The task:
Can you write out the records below again, swapping "Identify the location of" for "Find the position of" and leaving everything else unchanged?

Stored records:
-=-=-=-=-
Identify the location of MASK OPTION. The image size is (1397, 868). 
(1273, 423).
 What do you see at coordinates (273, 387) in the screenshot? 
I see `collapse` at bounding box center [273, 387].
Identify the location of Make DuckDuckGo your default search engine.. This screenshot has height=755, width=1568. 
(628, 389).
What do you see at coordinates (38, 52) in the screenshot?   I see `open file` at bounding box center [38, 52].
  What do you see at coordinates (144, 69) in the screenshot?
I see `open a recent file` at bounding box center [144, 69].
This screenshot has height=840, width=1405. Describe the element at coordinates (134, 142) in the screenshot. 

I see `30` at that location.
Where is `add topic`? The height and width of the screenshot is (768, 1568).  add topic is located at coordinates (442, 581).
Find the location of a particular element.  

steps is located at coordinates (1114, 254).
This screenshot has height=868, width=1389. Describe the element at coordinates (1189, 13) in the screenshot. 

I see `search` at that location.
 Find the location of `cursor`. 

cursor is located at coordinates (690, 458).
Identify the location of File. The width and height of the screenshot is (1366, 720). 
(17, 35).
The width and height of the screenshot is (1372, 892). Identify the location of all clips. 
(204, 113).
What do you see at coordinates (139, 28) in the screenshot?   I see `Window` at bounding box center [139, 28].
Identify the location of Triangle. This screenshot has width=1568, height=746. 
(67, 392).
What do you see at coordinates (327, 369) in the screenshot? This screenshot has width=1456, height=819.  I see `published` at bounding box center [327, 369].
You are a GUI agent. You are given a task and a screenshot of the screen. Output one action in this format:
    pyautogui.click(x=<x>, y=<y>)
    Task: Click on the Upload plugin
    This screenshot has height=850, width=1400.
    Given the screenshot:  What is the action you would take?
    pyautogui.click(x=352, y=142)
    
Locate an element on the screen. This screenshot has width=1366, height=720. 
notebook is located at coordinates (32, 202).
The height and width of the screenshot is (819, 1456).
-=-=-=-=-
Exercise result:
Find the position of MASK OPTION. The image size is (1397, 868). 
(1273, 423).
 What do you see at coordinates (273, 387) in the screenshot? 
I see `collapse` at bounding box center [273, 387].
Find the position of Make DuckDuckGo your default search engine.. This screenshot has height=755, width=1568. 
(628, 389).
What do you see at coordinates (38, 52) in the screenshot?   I see `open file` at bounding box center [38, 52].
  What do you see at coordinates (144, 69) in the screenshot?
I see `open a recent file` at bounding box center [144, 69].
This screenshot has height=840, width=1405. Describe the element at coordinates (134, 142) in the screenshot. 

I see `30` at that location.
Where is `add topic`? The height and width of the screenshot is (768, 1568).  add topic is located at coordinates (442, 581).
Find the location of a particular element.  

steps is located at coordinates (1114, 254).
This screenshot has height=868, width=1389. Describe the element at coordinates (1189, 13) in the screenshot. 

I see `search` at that location.
 Find the location of `cursor`. 

cursor is located at coordinates (690, 458).
Find the position of File. The width and height of the screenshot is (1366, 720). 
(17, 35).
The width and height of the screenshot is (1372, 892). Find the position of all clips. 
(204, 113).
What do you see at coordinates (139, 28) in the screenshot?   I see `Window` at bounding box center [139, 28].
Find the position of Triangle. This screenshot has width=1568, height=746. 
(67, 392).
What do you see at coordinates (327, 369) in the screenshot? This screenshot has width=1456, height=819.  I see `published` at bounding box center [327, 369].
You are a GUI agent. You are given a task and a screenshot of the screen. Output one action in this format:
    pyautogui.click(x=<x>, y=<y>)
    Task: Click on the Upload plugin
    This screenshot has height=850, width=1400.
    Given the screenshot:  What is the action you would take?
    pyautogui.click(x=352, y=142)
    
Locate an element on the screen. This screenshot has width=1366, height=720. 
notebook is located at coordinates (32, 202).
The height and width of the screenshot is (819, 1456).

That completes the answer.